--- PROVIDED ENTRIES ---

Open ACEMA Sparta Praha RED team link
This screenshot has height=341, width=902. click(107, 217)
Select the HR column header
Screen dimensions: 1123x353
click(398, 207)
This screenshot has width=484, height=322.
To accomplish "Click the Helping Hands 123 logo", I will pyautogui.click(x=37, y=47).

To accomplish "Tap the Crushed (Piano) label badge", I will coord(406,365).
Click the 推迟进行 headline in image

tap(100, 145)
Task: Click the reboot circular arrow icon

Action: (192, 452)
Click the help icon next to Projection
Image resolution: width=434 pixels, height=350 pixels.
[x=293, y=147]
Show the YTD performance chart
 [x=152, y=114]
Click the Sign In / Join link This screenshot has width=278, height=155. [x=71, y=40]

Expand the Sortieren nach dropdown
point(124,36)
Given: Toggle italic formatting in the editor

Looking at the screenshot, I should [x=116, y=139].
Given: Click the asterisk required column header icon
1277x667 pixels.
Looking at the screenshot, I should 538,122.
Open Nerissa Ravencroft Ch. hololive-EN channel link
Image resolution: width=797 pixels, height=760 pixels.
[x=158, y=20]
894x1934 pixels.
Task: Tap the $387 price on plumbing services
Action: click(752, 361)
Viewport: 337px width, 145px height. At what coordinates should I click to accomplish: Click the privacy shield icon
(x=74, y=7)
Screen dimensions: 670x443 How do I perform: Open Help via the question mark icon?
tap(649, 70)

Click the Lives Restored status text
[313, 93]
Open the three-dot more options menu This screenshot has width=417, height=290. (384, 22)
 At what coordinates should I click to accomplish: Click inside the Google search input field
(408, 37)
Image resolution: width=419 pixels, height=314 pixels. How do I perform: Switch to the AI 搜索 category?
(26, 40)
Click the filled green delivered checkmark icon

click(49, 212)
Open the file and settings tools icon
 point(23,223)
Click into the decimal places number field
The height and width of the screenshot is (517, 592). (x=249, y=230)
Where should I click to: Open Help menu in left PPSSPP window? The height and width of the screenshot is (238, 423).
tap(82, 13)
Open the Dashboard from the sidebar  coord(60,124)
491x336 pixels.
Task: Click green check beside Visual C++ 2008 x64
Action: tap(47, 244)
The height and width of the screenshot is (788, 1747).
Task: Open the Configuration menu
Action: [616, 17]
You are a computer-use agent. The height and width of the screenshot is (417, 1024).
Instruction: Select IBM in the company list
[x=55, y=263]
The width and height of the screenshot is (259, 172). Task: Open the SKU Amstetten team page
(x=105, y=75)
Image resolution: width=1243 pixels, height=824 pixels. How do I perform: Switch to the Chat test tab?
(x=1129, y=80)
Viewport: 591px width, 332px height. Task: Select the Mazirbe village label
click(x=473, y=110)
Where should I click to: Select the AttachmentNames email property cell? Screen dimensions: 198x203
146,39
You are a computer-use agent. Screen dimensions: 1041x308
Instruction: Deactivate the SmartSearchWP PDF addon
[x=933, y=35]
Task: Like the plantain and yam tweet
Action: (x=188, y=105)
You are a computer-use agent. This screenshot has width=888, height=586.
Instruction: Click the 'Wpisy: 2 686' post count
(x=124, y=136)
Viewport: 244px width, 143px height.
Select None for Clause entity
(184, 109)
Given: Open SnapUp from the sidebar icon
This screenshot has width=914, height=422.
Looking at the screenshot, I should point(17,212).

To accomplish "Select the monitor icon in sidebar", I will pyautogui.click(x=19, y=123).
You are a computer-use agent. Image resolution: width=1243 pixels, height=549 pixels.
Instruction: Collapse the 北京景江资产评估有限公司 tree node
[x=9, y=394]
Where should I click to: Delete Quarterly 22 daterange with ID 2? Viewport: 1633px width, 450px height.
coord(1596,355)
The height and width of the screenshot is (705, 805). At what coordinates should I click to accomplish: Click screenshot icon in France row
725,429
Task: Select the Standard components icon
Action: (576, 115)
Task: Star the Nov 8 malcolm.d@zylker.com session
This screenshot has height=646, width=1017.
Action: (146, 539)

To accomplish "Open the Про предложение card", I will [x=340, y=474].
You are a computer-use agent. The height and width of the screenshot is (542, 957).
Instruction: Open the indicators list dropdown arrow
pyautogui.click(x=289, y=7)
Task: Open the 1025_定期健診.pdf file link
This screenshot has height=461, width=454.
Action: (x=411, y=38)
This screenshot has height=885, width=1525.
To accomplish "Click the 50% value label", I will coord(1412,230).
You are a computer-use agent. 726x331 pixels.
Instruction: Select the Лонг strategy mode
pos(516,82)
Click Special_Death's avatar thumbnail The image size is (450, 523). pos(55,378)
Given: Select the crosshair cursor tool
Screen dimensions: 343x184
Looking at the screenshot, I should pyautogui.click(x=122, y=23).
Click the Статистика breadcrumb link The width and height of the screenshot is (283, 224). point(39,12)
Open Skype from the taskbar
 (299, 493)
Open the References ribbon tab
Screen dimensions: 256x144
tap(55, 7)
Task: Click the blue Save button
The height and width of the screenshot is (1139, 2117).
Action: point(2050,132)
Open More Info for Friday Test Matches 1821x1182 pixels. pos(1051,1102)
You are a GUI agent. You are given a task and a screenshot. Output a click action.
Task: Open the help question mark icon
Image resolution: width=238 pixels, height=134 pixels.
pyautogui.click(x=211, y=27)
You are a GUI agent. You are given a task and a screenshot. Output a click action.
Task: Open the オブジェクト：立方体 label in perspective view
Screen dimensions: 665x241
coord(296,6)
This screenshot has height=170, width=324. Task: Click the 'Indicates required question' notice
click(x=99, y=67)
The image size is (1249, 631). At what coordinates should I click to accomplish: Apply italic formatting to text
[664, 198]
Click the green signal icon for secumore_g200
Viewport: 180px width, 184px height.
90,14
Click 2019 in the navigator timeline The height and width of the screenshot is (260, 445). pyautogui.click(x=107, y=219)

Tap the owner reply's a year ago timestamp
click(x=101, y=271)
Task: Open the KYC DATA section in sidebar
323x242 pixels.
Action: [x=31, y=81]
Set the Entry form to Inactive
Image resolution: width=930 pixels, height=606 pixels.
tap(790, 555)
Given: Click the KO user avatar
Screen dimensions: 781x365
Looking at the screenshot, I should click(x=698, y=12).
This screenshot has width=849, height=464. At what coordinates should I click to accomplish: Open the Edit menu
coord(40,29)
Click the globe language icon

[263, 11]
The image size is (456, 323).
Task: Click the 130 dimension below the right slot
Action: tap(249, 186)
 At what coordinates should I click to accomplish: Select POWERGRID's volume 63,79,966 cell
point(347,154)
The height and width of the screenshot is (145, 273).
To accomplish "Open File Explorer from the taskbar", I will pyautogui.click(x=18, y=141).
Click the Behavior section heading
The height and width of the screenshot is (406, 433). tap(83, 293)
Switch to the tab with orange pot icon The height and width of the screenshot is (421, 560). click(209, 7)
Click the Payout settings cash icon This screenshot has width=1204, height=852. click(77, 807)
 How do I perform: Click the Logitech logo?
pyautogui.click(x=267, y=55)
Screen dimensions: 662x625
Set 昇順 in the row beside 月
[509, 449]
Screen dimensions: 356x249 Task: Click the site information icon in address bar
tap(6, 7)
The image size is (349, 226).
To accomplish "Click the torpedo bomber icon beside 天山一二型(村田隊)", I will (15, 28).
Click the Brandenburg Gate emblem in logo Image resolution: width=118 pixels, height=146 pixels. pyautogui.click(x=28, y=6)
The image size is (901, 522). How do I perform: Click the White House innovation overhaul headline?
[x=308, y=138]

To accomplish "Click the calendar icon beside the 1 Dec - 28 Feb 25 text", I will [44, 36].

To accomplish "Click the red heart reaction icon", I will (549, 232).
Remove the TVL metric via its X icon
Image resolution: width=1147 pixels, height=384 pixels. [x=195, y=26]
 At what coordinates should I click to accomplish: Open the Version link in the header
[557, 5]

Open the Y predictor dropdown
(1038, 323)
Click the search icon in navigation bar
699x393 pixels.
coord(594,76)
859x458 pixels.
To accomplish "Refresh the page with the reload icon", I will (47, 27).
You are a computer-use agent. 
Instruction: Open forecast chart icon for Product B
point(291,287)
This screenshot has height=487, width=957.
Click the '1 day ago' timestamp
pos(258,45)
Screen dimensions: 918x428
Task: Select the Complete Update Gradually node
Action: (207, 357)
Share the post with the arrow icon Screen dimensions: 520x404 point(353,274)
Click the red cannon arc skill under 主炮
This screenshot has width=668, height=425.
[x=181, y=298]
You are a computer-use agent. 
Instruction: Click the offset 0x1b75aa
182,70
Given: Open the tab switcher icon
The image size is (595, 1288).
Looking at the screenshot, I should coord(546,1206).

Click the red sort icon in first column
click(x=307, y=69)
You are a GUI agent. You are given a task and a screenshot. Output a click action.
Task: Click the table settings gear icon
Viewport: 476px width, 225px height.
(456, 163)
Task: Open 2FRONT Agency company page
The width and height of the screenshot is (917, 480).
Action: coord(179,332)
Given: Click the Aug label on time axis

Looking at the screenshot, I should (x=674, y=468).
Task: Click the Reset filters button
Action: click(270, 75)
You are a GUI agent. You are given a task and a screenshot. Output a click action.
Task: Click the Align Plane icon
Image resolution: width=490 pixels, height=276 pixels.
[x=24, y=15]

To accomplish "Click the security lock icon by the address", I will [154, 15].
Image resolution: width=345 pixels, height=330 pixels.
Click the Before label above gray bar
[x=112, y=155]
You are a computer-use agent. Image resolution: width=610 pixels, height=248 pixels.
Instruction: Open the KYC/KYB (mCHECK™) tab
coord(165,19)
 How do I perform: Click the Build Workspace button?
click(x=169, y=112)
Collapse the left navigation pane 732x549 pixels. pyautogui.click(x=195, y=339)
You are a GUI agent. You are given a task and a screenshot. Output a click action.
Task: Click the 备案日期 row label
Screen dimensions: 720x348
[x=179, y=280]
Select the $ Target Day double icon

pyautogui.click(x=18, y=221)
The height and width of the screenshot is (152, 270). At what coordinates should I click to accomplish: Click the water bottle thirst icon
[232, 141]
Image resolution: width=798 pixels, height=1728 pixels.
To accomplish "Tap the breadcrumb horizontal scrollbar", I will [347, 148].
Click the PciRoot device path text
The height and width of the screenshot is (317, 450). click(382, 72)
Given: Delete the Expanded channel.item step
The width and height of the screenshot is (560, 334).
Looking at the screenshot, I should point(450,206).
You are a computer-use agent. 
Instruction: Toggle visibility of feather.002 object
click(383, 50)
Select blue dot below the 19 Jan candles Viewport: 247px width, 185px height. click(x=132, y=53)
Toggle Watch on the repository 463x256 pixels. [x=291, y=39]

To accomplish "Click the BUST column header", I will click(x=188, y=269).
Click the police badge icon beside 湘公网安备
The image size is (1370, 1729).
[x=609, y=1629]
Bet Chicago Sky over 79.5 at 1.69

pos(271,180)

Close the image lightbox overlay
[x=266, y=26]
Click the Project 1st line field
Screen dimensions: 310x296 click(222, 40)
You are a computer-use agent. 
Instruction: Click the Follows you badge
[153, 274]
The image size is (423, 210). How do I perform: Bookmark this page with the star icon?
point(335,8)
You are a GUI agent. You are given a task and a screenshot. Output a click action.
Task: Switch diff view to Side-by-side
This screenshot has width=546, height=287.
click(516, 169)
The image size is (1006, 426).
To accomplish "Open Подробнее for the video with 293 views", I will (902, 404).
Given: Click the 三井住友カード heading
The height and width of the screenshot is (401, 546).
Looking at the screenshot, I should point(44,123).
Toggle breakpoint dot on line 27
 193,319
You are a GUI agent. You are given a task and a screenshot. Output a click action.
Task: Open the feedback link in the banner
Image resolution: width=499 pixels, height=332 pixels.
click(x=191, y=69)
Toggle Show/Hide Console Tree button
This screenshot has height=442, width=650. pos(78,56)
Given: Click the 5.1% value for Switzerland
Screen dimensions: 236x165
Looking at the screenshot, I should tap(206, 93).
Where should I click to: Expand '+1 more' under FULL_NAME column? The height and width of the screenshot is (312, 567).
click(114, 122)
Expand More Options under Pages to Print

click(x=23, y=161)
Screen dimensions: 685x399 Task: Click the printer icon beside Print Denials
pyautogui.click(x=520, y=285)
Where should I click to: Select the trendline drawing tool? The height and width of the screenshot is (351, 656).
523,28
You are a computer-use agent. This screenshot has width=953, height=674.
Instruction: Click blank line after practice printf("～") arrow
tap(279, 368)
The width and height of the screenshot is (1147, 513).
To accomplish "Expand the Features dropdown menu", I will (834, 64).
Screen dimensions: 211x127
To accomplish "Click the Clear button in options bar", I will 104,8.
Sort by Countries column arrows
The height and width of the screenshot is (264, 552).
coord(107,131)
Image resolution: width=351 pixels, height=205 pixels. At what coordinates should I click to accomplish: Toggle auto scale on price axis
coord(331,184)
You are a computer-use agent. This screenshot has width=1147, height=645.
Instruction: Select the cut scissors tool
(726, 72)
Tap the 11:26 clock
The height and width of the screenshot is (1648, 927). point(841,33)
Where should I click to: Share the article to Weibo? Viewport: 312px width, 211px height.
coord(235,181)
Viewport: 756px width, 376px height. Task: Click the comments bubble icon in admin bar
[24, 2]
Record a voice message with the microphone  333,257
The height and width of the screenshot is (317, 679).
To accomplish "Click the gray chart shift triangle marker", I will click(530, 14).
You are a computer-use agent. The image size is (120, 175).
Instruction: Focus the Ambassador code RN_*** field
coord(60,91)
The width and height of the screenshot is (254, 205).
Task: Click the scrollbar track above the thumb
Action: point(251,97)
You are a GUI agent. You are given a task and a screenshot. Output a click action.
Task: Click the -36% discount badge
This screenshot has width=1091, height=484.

---

WHAT THE TASK ASKS: Report the number of lines in the entries where the word "value" occurs, and add nothing else.

RESPONSE TO THIS EXERCISE: 2